American television anchor (born 1958)

Rob Stafford (born December 15, 1958) is a retired Chicago television anchor and a former correspondent for NBC's Dateline NBC newsmagazine.

== Early life and education ==

A native of New Hampshire, Robert R. Stafford earned a degree in political science and journalism at Macalester College in St. Paul, Minnesota in 1981.

== Professional career ==

Stafford began his career as a reporter and anchor for KBJR-TV in Duluth, Minnesota and WFRV-TV in Green Bay, Wisconsin. He then became a morning news anchor and an investigative reporter at WFTV-TV in Orlando, Florida. While at WFTV, Stafford founded the station's investigative unit and launched a two-year investigation into hotel security in Orlando, which because of Disney World is a popular tourist destination. Stafford's work exposed significant security breaches for tourists and ultimately resulted in a grand jury investigation.

In September 1992, Stafford joined WBBM-TV in Chicago as a general assignment reporter. During his four years at the station, he also worked as a fill-in anchor.

Stafford left WBBM in 1996 to join NBC's Dateline NBC newsmagazine show, where he worked as a Chicago-based correspondent for the newsmagazine program for almost 11 years. He was removed from Dateline NBC in 2006 in a cost-cutting move.
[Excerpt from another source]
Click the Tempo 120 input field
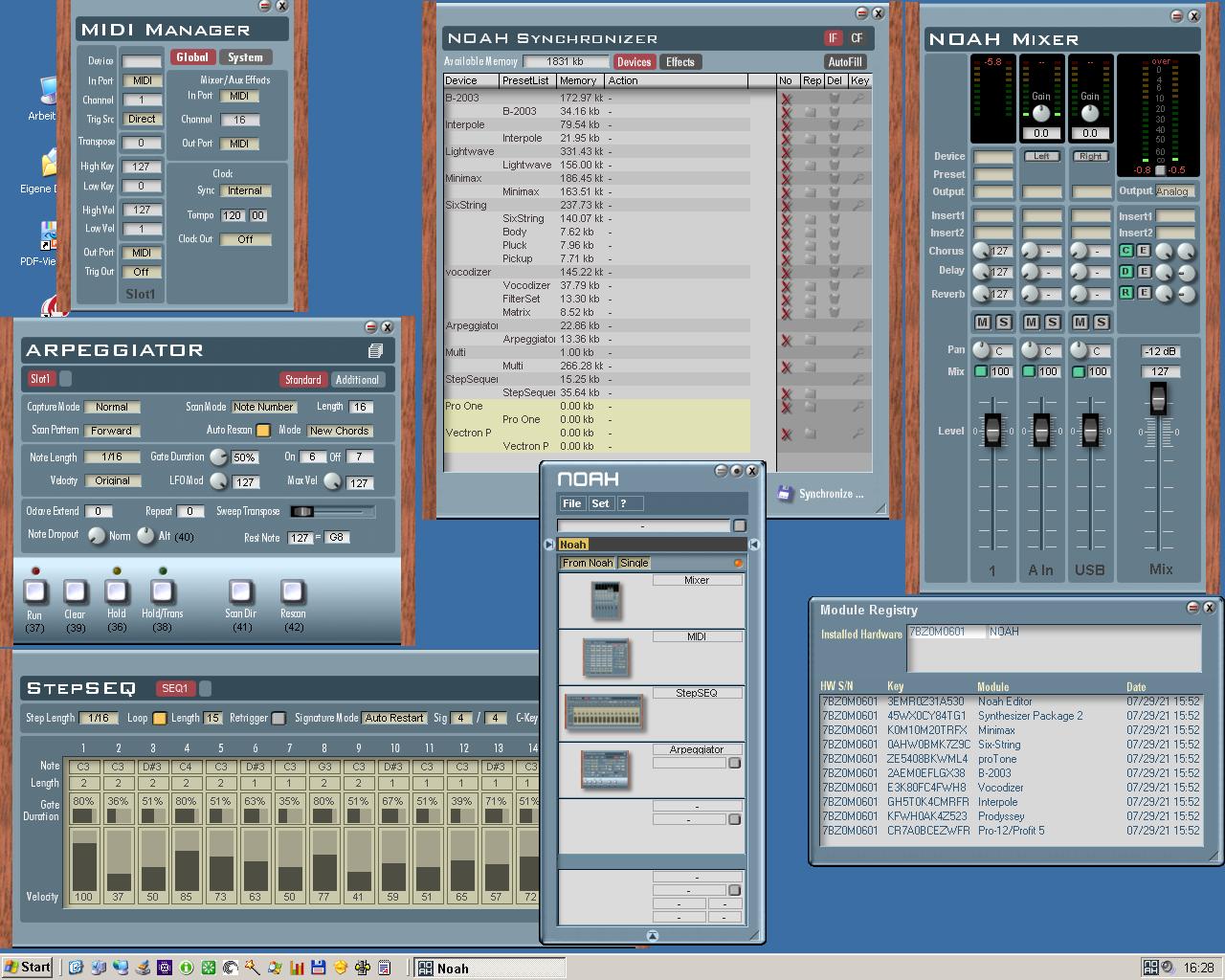 click(x=233, y=215)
On September 23, 2007, Stafford joined WMAQ-TV/NBC5 Chicago as a weekend anchor and general assignment reporter. "I wanted this job and asked for it," Stafford told the Chicago Sun-Times after being hired by WMAQ.

He moved to the main anchor position in July 2009 and anchored the station's 5 p.m., 6 p.m., and 10 p.m. newscasts. He retired on December 23, 2022.

== Awards ==

While at Dateline, Stafford won two national news Emmy awards. He also won the Edward R. Murrow award in 2000 for his Dateline investigation into racial profiling.

== Personal ==

Stafford and his wife, Lisa and their daughter Addy, who is an actress, live in Hinsdale, Illinois.
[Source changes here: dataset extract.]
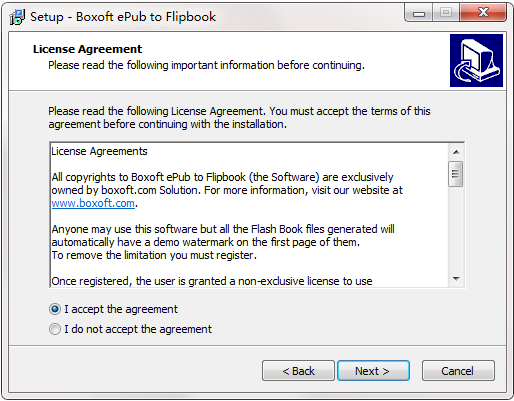Click the license scrollbar thumb
This screenshot has width=514, height=401.
(x=455, y=174)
Stafford was diagnosed with a rare blood disorder, amyloidosis in 2017. His doctors diagnosed it early, and Stafford will undergo a bone marrow transplant and chemotherapy. He credits his wife, Lisa, for encouraging him to undergo further tests after a routine physical revealed slightly elevated protein levels.

== Lawsuits ==

In August 2019, Stafford was recently sued against the sterilization solution company Sterigenics while during his amyloidosis diagnosis that he was exposed to toxic levels of ethylene oxide from the company's west suburban Willowbrook facility plant. At that time, Stafford lived in Hinsdale and belonged to a sports club in Burr Ridge, the company's sterilization process was found to have resulted in ethylene oxide emission, causing exposure in portions of Burr Ridge and Hinsdale. His lawsuit against the company seeks more than $50,000 in damages. A spokesperson of WMAQ-TV said that he has not been assigned to report on, or read, any stories involving Sterigenics.